With WMCAT over and my summer threatening to turn into autumn, I jumped into a couple of seasonal home projects. Number one was getting the pool open. That was easily accomplished by hiring a teenager to mop out the winter detritus and a pro to get all the mechanics going with all the proper maintenance tweaks that I otherwise might overlook. It always feels good to have a bubbling pool with clear water instead of a gaping hole littered with 8 months worth of tree debris. The second project was to finally convert that concrete, kidney-shaped, cracked wreck of a potential pond into a similar but functional pond that holds water, goldfish and maybe a turtle or two. I had attempted this a couple times before in previous using self conceived methods for patching cracks that seemed to make sense to a person who knows nothing about these sorts of things. This time, after powerwashing I invested in the over-priced pond-certified products that guarantee success; primarily, three coats of fish-safe, rubberized paint. It looked fantastic! But would it hold water? I could barely stand to wait the prescribed curing period.
The good news is that it holds water. The bad news is that it kills goldfish in relatively short order. I first tried three grocery store "feeder" goldfish. They cost 28 cents each but still they represented a life in my hands. They seemed so happy, exploring every inch of the pond, separating and regrouping in a mini-school. I watched them for a couple hours. After several hours break, I came back to find them all belly up. It was devastating! I talked to a friend who has worked in a pet store for 15 years and she offered to test the water. I brought in a sample and it passed all the tests with flying colors. We speculated that I might have gotten sick fish or maybe the city water was too fresh and full of chlorine, that now had clearly evaporated. She picked out 4, extra-healthy-looking and pretty "feeder" goldfish that I would be rescuing from a fate of being fed to pet piranhas. At the same time, Marlee brought home from school two large goldfish from her teacher's pond. They already had names so there was a bit of extra pressure there to succeed. This time, I followed a temperature adjusting procedure of floating the bags of water in the pond for 20 minutes. Once again, it was a joy to see them go from their claustrophobic little containers to the sprawling Ponderosa in my back yard. My friend Dave Hast was with me to witness. Four hours later, the little goldfish were dead. One more hour and the big ones were lying upside-down on the bottom. All I can figure is that the slotted concrete blocks i had placed in the bottom for raccoon shelter had been impregnated with some kind of poison during their tenure as lawn tripping hazards. So my plan is to pump out the water, remove the bricks, rinse out the pond, refill it, add some water plants and try again. Any fish lovers want to try and stop me?
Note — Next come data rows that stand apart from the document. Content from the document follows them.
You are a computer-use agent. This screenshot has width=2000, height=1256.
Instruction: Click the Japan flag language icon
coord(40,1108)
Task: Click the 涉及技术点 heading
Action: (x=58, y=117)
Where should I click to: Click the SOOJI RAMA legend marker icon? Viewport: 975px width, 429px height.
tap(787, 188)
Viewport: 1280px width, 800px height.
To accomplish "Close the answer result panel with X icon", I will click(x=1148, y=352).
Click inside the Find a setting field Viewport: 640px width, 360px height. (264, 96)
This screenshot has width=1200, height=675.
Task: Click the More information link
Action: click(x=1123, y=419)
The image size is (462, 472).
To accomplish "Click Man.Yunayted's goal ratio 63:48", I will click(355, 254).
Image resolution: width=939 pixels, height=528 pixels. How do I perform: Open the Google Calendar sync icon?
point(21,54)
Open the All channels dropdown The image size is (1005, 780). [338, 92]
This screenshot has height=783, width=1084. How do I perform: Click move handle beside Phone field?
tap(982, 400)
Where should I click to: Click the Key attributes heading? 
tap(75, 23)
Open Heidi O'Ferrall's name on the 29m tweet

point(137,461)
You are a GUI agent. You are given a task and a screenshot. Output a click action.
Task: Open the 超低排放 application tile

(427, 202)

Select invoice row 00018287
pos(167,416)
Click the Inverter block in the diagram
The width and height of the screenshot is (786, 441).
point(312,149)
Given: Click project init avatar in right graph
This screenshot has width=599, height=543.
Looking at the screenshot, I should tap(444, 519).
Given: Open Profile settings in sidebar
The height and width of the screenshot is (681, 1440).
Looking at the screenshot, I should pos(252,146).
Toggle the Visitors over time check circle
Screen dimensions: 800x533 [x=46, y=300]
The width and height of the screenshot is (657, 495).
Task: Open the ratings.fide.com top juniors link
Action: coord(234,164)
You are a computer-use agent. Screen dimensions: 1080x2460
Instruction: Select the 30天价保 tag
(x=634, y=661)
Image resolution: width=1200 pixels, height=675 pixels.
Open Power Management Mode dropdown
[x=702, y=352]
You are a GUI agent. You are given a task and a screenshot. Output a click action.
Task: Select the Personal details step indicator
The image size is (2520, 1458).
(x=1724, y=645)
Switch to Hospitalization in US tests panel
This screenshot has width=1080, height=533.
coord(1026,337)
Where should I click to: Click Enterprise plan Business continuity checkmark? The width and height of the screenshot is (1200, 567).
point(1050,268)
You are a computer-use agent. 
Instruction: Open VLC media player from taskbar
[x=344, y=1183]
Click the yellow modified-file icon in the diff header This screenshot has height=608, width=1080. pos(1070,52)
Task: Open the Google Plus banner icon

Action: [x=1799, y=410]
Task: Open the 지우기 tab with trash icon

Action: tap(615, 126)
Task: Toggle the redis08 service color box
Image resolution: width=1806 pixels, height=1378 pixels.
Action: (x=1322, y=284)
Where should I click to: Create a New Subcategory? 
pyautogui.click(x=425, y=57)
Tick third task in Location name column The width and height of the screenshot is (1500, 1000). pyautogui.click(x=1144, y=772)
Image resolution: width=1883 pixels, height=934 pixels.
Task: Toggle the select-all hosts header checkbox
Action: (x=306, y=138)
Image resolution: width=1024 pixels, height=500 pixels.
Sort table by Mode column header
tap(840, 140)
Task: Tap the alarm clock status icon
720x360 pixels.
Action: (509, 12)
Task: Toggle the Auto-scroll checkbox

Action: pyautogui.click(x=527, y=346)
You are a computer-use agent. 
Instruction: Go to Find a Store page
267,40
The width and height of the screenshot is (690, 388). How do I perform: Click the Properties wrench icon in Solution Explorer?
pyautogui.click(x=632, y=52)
I also accomplished my goal of getting my 83-year-old dad back on motorized wheels. We delivered a 50cc scooter to him and after a brief practice ride, followed him in a car to his local haunts. It felt like a success. His balance is still great and he can't get into too much trouble at a maximum of 25mph.
Chemo continues to be a drag on my energy levels but I am grateful that the side effects are minimal. Blood platelet levels continue to drop but not to serious levels yet. One side-effect of that is that I am subject to bleeding and bruising. I have some pretty sweet bruises commensurate with my klutziness. I also have about 8 days where ice-cold food and beverages are somewhat uncomfortable. I'm seeking out as much cold beer or ice cream as possible for the remaining days before the next infusion. The nausea is only slight and I still have my glorious locks of hair and robust appetite.